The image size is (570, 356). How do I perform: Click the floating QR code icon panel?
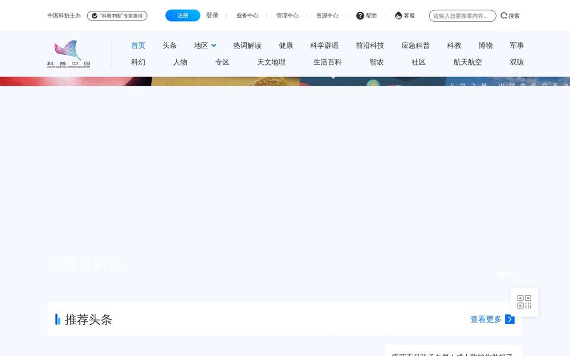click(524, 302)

--

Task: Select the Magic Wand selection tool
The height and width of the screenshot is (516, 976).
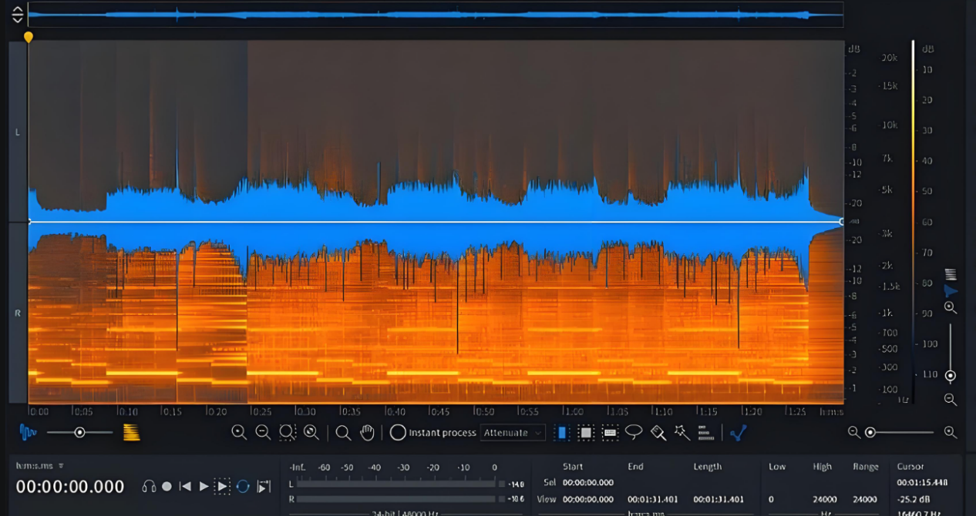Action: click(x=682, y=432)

* **What you will do**
Edit the listing, starting at the line that has "The image size" and stopping after the line that has "click(524, 302)": change "floating" to "pinned" and leave everything else as it is. Give only those lines, without the pictures.

* **The result**
The image size is (570, 356). How do I perform: Click the pinned QR code icon panel?
click(524, 302)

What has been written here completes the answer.